Adwait smiled at her, then looked at Ivikaa: "When that day comes, let's raise them fearless."
Ivikaa: "And let them choose their madness."
Sixth Phera: For health.
He took her hand tighter: "Your pain will never be yours alone again."
She: "Nor your silence. Not while I breathe."
Seventh Phera: For eternal friendship.
Both together, almost in sync: "In every world. In every war. In every wild chapter - you'll be mine, and I'll be yours."

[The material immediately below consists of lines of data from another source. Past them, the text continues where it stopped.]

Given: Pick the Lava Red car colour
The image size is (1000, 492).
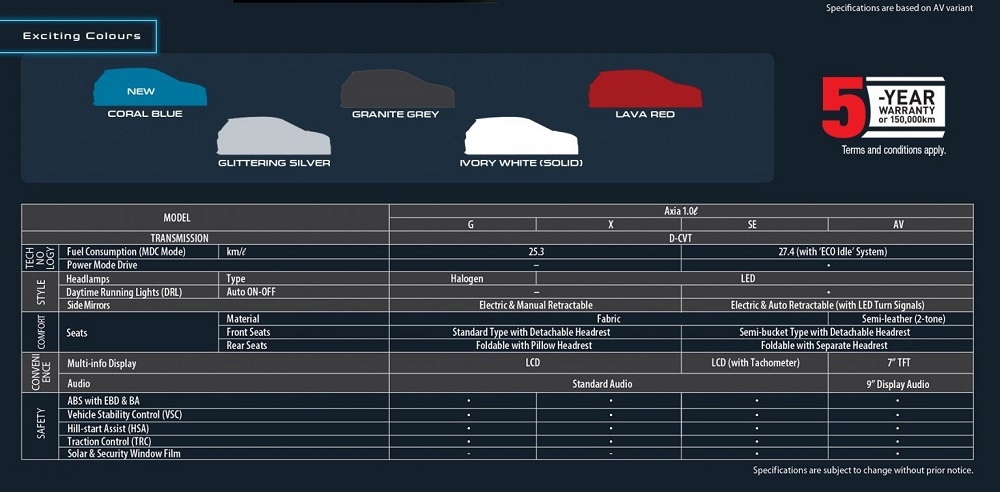Looking at the screenshot, I should 645,89.
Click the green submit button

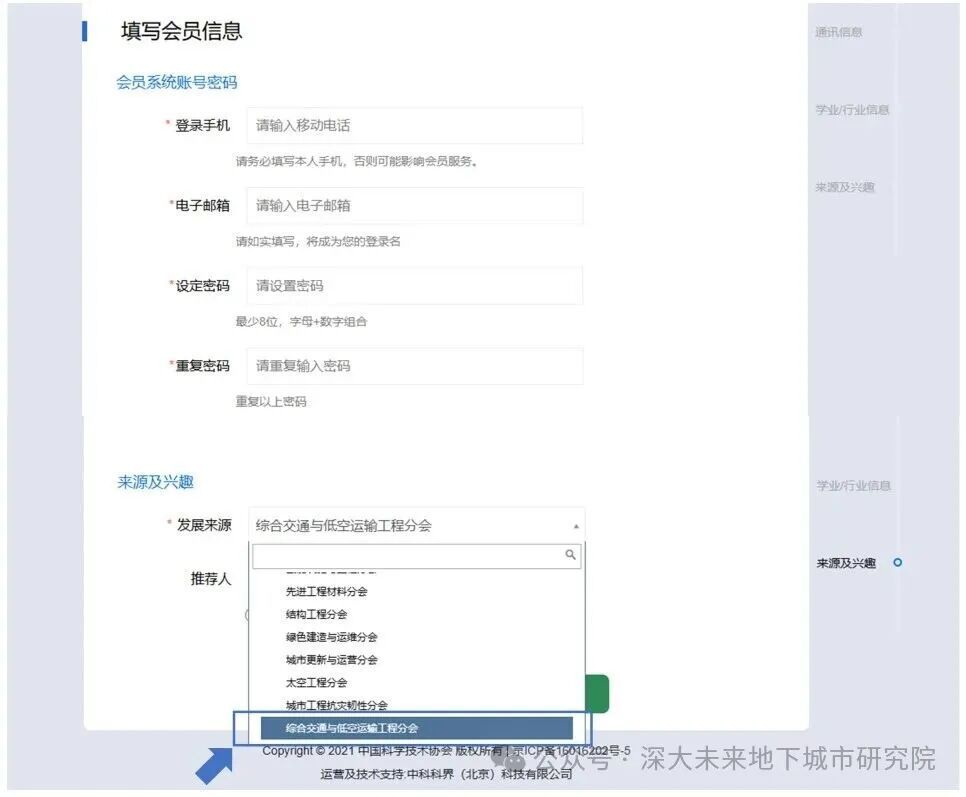tap(597, 693)
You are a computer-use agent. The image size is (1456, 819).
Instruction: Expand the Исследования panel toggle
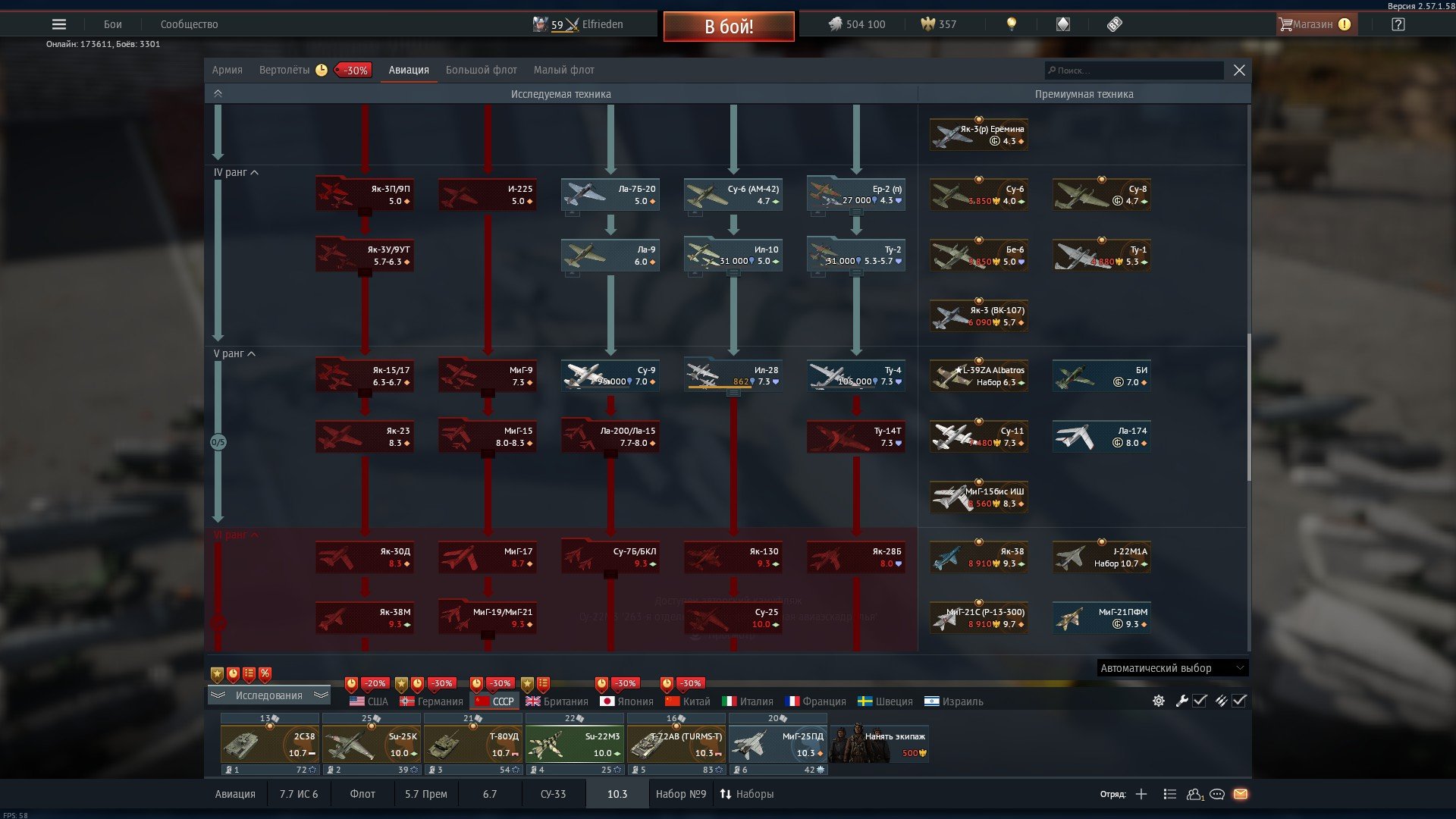[269, 695]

As the final phera ended, the priest blessed them.
The priest lifted the sacred thread - the mangalsutra, carved in gold and legacy. Black beads, gold, a pendant shaped like an infinity knot, passed through generations, now waiting to rest on her.
Ivikaa sat still - head bowed, but not in submission. In surrender. To love, not tradition.
Adwait stepped forward slowly. The crowd blurred again.
He leaned in - no announcements, no drama - just a whisper against her temple.
"I know you never needed this to belong to me. But let me do this, not for the world... for me."
She didn't respond, but her shoulders softened.
His fingers worked the clasp behind her neck. He let it rest against her collarbone, skin against metal, past against present. And she again leaned on him.
"Now it carries my promise," he said softly, "that even when we burn, I'll stay."
Then came the sindoor.
She looked up, directly into his eyes.
"Careful," she teased under her breath. "Too much and I'll look like a soap opera bahu."
He smirked. "As long as I'm the villain husband with a redemption arc."
He parted her hair gently, kissed her forehead once more - right at the same spot he always went to - and applied the sindoor, slow, deliberate, reverent.
For a moment, the world stilled.
And when she opened her eyes, something shimmered in them - not tears, not joy. Something quieter. Older. Like the calm after a storm survived.
But it was Raha who announced: "Now you're really married!" - before showering them with rose petals like confetti from the gods.
The crowd laughed, cried, clapped - all at once.
She said: "You look like a contract I'd never breach."
He: "And you look like a bug I'd never fix. Iva"
Shravani and Devaki tried not to cry. Raha cried anyway. Raghav chachu was filming everything with suspicious moisture in his eyes. The twins kept trying to photobomb everything.
Even Dadi - from her chair - was smiling, calling him "Veer" one last time.
The crowd had thinned, the rituals complete. But this moment - this goodbye - hung heavy in the air like incense and memory.
Ivikaa held the rice in trembling hands. Beside her stood Adwait, grounded and silent, his presence the only thing keeping her from unraveling.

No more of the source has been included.